Dalam keputuasaan mencari jati diri yang kemudian merebet pada keyakinan itu, saya memutuskan untuk tetap memilih islam, mempelajarinya kembali. “I'll take all the risk of this choice” tekad saya. Bertanggungjawab atas pilihan adalah hal yang saya pelajari dari pengalaman hidup yang singkat ini.

Lalu apa kaitanya dengan memiliki anak?apakah alasan saya memiliki anak? Itu masih saya pertimbangkan. Saya harus selesai dengan pertanyaan ini dulu. Dalam pikiran saya, saya tidak ingin menjadi egois, memaksa anak untuk hidup di dunia yang bagi saya cukup "Cruel". Bergulat dengan kehidupan yang entah mereka akan sukuri atau tidak.  Meskipun saya menyadari, penciptaan manusia dalam agama saya tujuannya adalah untuk menyembah sang Pencipta, serta menjadi Khalifah di muka bumi. 
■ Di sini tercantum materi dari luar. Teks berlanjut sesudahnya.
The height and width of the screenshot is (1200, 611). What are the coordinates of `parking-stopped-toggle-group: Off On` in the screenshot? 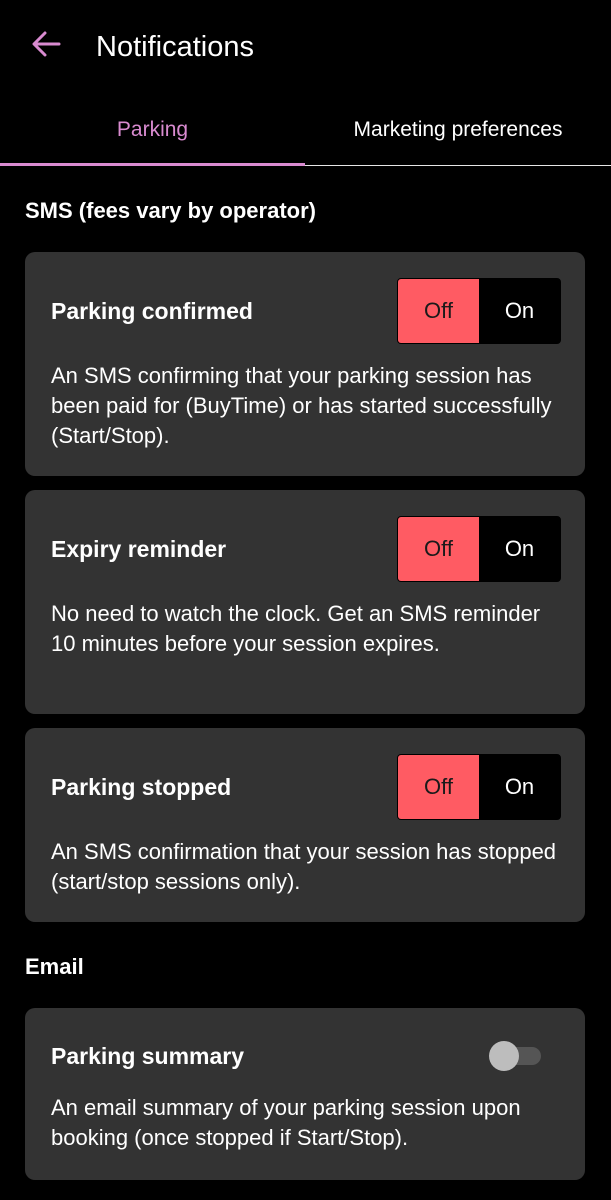 It's located at (479, 787). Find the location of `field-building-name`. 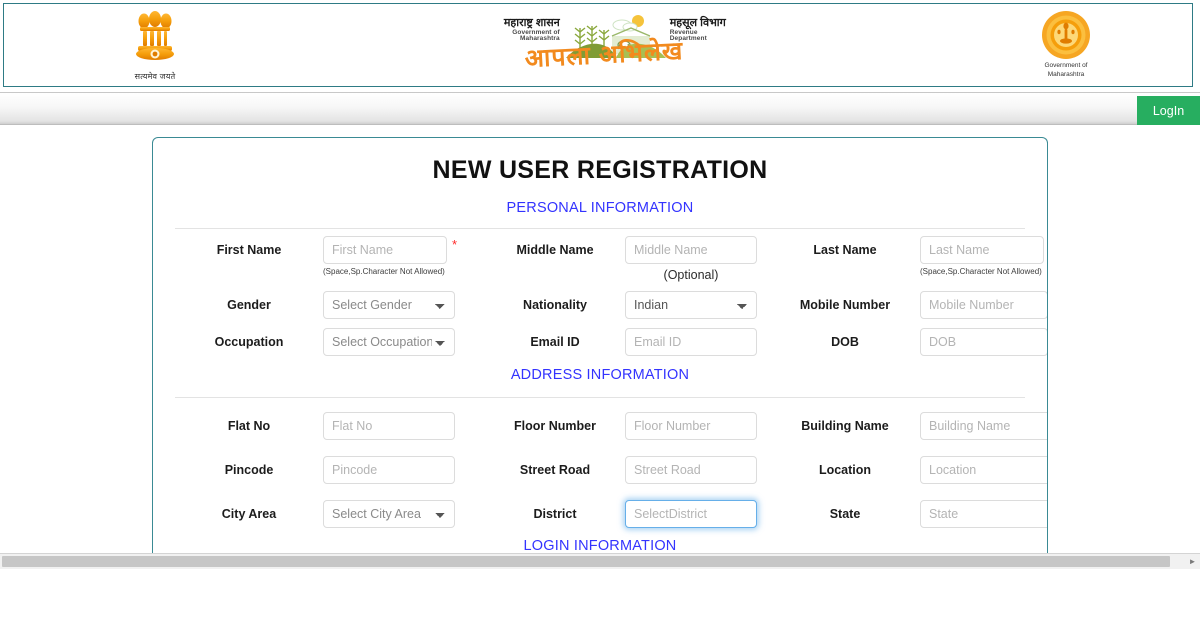

field-building-name is located at coordinates (984, 422). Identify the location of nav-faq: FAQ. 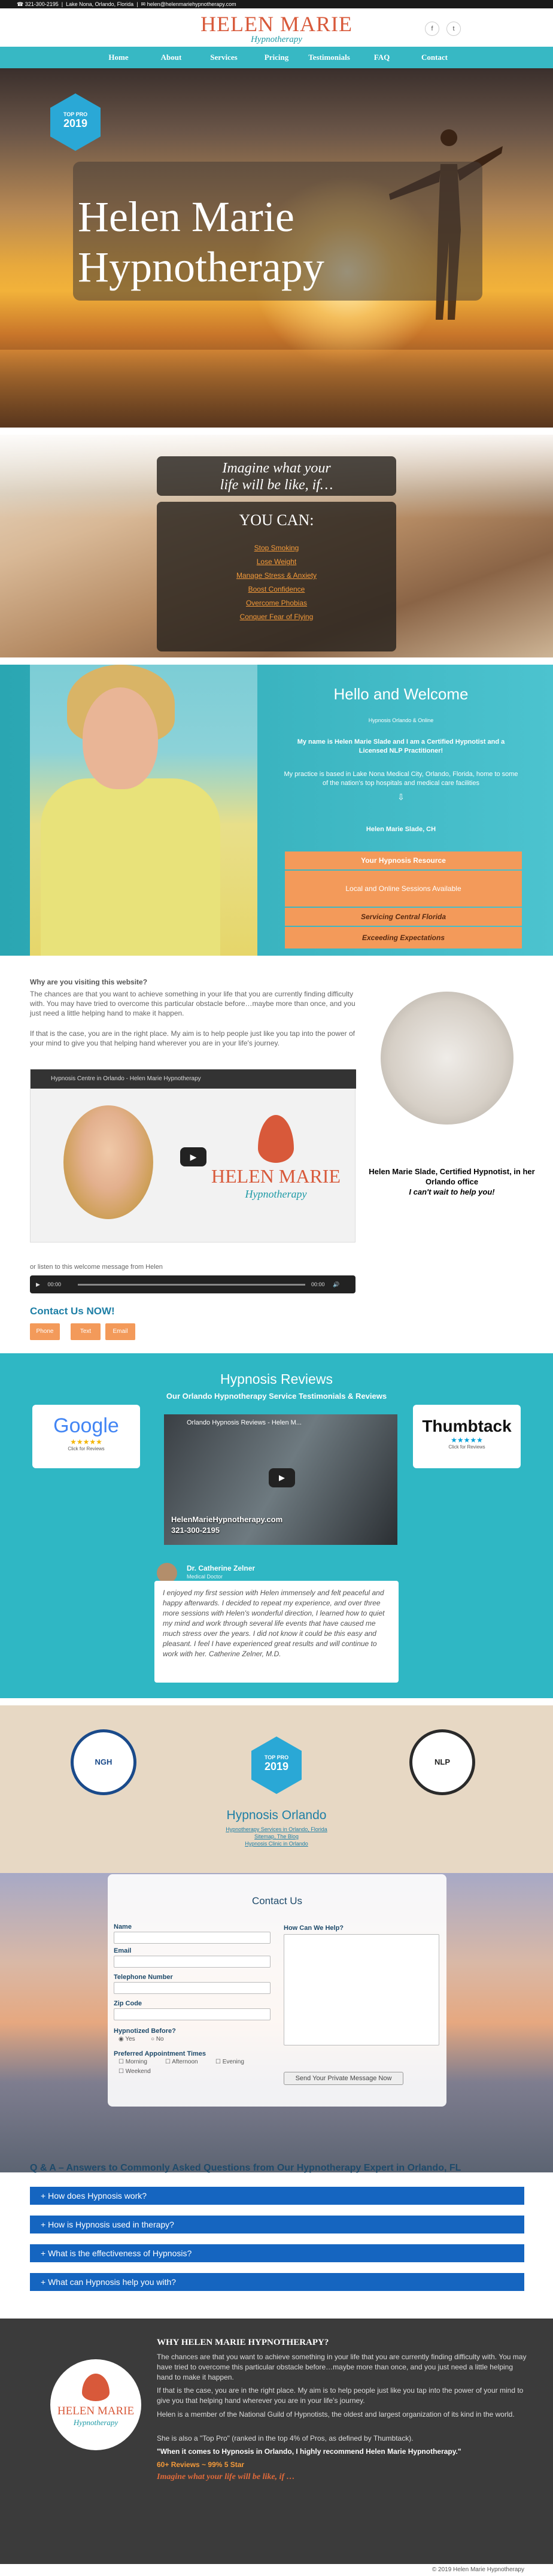
(382, 57).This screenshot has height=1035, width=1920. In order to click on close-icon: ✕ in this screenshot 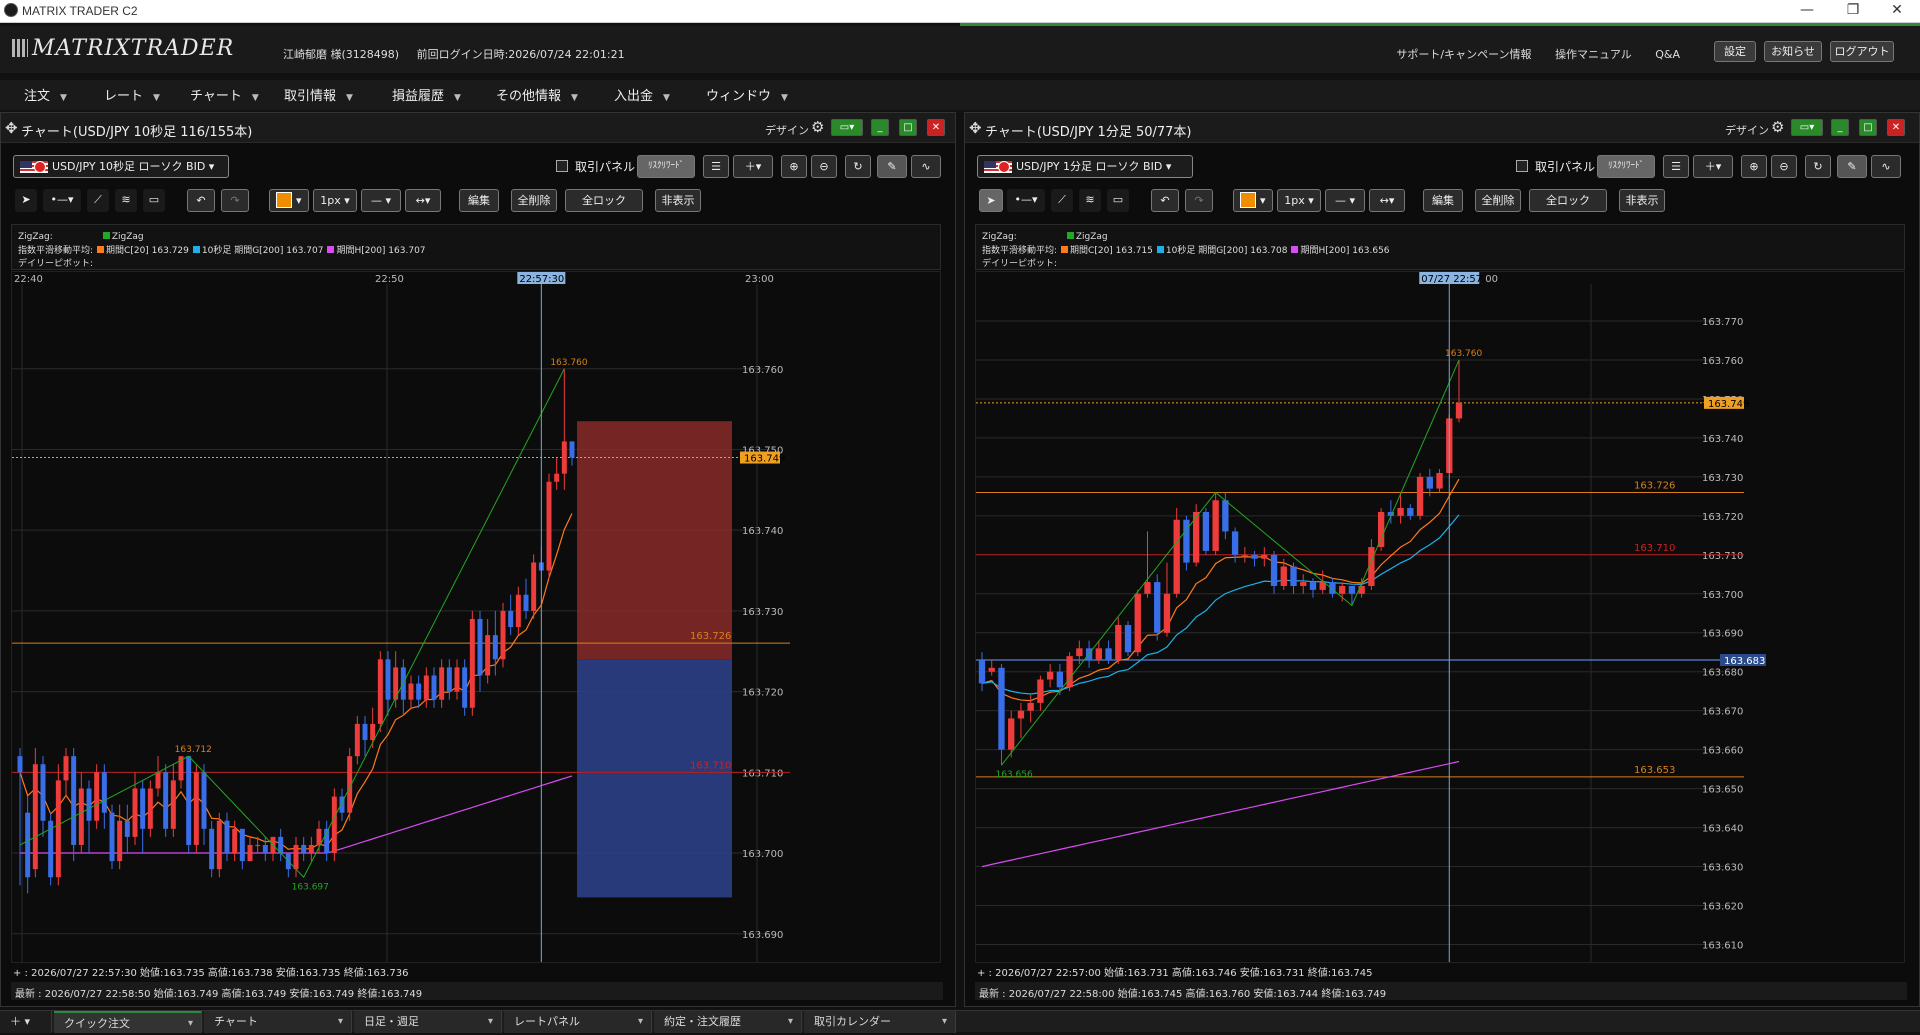, I will do `click(1897, 11)`.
Bagi saya, alasan memiliki anak tidak sesimple “ agar ada yang merawat di masa tua, agar ada yang mengingat kita dalam doa ketika sudah tiada, agar kita merasa memiliki kebahagiaan yang lengkap, agar kita tidak dianggap mandul, agar kita diterima di kehidupan sosial”. Alasan-alasan ini saya fikir egois, karena masih berorientasi pada diri sendiri. Kata orang-orang cinta pada anak itu “uncoditional”, tanpa syarat. Lah, sebelum ada saja sudah banyak syarat begitu.

Belum lagi trend orangtua yang memaksa anak-anaknya untuk les dari umur 4 tahu, dari les baca, tulis, hitung, nari, musik, dengan harapan mereka akan menjadi anak yang cerdas tanpa pernah bertanya keinginan si Anak. Sejak kecil anak-anak dipaksanakn untuk begini dan begitu, tanpa diberi kebebasan untuk memilih. Sudah dilahirkan atas ego orang tua, setelah lahir malah dipaksakan untuk memilih jalan yang sudah ditetapkan oleh orang tua. Duhh!! well ya, memang ini diharapkan untuk kebaikan mereka, tapi apa harus seperti itu?

Ditambah dengan kecemasan, jika saya melahirkan anak di tahun-tahun ini, itu berarti saya melepaskan si anak untuk bertarung di dalam ring, yang memaksa manusia tidak hanya bertarung sesama manusia, tapi kecerdasan buatan yang kecerdasannya berkali-kali lipat dari manusia. So scary!!!!

Lagi pula, bukankah prestasi hari ini diukur dengan cara yg beda?. Mungkin zaman dahulu, melahirkan anak banyak dan selamat sampai dewasa merupakan sebuah prestasi. Mengingat kehidupan kala itu masih terbilang sulit, dunia medis dan teknologi tak semaju hari ini. Mungkin angka kematian bayi saat itu cukup tinggi juga. Jadi pertanyaan warisan "kapan punya anak?" Bisa saja tak lagi relevan. Karena hal itu bukan lagi dipandang sebagai prestasi (bagi sebagian orang).

Hari ini, prestasi bisa saja didefinisikan sebagai karir yang mapan, kepemilikan atas properti, lahan luas, rumah mentereng, dan hal-hal lainnya. Atau prestasi dalam benak saya yang berarti bermanfaat bagi orang lain. So, bisakah kita berhenti mengurusi kehidupan orang lain dengan bertanya "kapan punya anak?".